Oversight Missing for Oregon’s Emergency Radio Network

October 5, 2009

A new report to lawmakers says Oregon lacks the necessary oversight on a $414 million project to build a massive emergency radio network.

The report from the Legislature’s budget committee says those building the Oregon Wireless Interoperability Network don’t have the staff and controls in place to adequately manage such a large-scale construction and technology project.

State officials running the project say everything is under control and on schedule.

The budget office report doesn’t dispute that. But it does say that the agency building the network, public safety officials and lawmakers who are supposed to oversee the project aren’t keeping tabs on progress and spending.

On Thursday, the Legislature’s Ways and Means Committee gave project managers until January to make progress in putting the necessary management checks in place.

“This is a huge project,” said one committee member, Sen. Alan Bates, D-Medford. “We don’t want another failure on our hands.”

Lawmakers can recall other large high-tech projects, including new computer systems for Driver and Motor Vehicle Services and a state data storage center, that spun out of control and over budget.

Oregon is building the radio network in response to a federal mandate that public safety agencies across the nation use new bandwidths by 2013. State agencies running their own radio systems have complained that their radios are outdated and that existing systems often don’t let agencies talk directly to one another.

The project involves building or updating 265 towers outfitted with radio and microwave relays that will serve public safety officials on a day-to-day basis.

A big selling point of the network is that it would keep running after a major earthquake, storm or other catastrophe that knocks out landlines, cell phones and other radio systems.
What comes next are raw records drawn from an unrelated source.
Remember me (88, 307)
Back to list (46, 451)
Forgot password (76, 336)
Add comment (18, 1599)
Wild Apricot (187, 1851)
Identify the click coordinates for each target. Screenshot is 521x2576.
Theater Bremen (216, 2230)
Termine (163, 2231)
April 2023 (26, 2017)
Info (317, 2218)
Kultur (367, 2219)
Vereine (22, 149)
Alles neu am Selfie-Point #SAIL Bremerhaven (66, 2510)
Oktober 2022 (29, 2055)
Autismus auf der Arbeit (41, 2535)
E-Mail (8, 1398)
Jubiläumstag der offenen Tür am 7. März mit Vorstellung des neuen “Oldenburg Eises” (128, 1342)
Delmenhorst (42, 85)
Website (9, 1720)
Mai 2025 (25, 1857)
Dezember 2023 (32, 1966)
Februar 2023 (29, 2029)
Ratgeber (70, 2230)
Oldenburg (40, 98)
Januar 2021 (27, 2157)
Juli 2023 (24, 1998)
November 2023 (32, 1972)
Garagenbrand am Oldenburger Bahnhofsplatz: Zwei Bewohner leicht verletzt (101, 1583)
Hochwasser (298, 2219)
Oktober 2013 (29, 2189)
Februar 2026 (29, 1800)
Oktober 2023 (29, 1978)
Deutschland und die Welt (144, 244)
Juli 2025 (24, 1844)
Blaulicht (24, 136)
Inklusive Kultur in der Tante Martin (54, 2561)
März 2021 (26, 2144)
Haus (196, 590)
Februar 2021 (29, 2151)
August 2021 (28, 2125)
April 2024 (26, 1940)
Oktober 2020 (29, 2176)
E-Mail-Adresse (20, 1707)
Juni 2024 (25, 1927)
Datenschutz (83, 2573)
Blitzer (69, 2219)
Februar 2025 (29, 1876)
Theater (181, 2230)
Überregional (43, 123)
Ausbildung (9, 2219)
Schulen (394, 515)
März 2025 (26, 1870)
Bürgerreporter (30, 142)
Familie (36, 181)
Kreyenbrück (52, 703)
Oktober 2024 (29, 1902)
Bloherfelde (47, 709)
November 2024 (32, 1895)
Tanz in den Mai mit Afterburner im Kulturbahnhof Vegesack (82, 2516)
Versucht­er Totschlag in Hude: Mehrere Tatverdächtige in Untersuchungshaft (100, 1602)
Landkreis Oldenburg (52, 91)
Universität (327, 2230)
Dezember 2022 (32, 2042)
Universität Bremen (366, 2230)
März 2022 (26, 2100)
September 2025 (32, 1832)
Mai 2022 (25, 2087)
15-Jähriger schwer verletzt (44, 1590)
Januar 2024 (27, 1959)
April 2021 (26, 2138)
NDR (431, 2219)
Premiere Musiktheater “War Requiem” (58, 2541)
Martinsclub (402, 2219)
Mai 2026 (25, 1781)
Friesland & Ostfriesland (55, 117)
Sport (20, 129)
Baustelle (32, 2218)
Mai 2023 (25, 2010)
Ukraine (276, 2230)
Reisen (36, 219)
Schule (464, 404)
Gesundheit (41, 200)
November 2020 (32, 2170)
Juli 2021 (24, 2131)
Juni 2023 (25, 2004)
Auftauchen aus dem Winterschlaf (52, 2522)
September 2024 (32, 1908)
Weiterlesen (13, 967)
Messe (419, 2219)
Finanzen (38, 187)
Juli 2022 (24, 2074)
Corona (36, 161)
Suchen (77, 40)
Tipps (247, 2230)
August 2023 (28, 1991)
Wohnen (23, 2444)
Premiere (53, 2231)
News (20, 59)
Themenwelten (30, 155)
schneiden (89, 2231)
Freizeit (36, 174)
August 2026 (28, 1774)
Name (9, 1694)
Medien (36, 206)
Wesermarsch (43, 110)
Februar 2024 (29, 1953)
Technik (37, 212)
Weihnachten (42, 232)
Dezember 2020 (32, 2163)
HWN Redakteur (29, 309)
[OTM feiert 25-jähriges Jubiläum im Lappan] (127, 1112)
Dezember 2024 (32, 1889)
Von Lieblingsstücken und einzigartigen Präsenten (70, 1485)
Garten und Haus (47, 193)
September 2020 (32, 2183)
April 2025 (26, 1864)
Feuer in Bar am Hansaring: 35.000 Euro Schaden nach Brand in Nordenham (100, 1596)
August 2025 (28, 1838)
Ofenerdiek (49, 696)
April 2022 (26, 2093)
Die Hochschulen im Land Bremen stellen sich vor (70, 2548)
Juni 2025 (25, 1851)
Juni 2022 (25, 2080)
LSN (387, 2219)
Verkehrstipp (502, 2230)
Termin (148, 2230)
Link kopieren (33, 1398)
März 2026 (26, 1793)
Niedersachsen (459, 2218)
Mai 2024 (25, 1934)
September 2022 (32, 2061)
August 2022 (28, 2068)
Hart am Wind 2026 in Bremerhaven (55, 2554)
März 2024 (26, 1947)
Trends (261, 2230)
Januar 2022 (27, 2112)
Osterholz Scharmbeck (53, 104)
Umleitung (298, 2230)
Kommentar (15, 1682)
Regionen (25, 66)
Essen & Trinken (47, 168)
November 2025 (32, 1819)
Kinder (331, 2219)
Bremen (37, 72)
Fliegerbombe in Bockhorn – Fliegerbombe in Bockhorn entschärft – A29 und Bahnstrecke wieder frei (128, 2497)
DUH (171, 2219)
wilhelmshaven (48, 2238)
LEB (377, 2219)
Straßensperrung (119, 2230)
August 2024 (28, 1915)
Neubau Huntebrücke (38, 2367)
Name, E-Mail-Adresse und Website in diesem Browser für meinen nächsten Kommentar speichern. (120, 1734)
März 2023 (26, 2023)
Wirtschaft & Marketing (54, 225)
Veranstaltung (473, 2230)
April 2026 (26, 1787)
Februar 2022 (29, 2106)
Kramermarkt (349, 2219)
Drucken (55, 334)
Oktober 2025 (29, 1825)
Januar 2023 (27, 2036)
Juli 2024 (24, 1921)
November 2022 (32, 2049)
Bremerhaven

Gov. Ted Kulongoski has pushed to put four state agencies on the same radio system: Oregon State Police and the departments of Corrections, Transportation and Forestry. More than 40 local and federal agencies have signed up to join the network and help pay for the project.

So far, the state has spent or committed about $20 million and has started design work on 82 tower sites.

Officials say they have quality-control measures in place throughout the project.

But the Legislature’s budget office report found managers had failed to hire a company to provide oversight, even though project officials promised to do so more than a year ago.

“As a result, it is impossible at this time to provide a report that truly indicates whether the project is on time or on budget,” the report said.

Representatives from four state agencies and several local governments are supposed to be providing oversight through a steering committee.

But the budget report said that’s not happening.

Lindsay Ball, project director, said after the hearing that his agency wants the same thing lawmakers want: an on-time, on-budget project that provides a working emergency network.

“The suggestions they have for us are excellent,” Ball said of the budget committee report.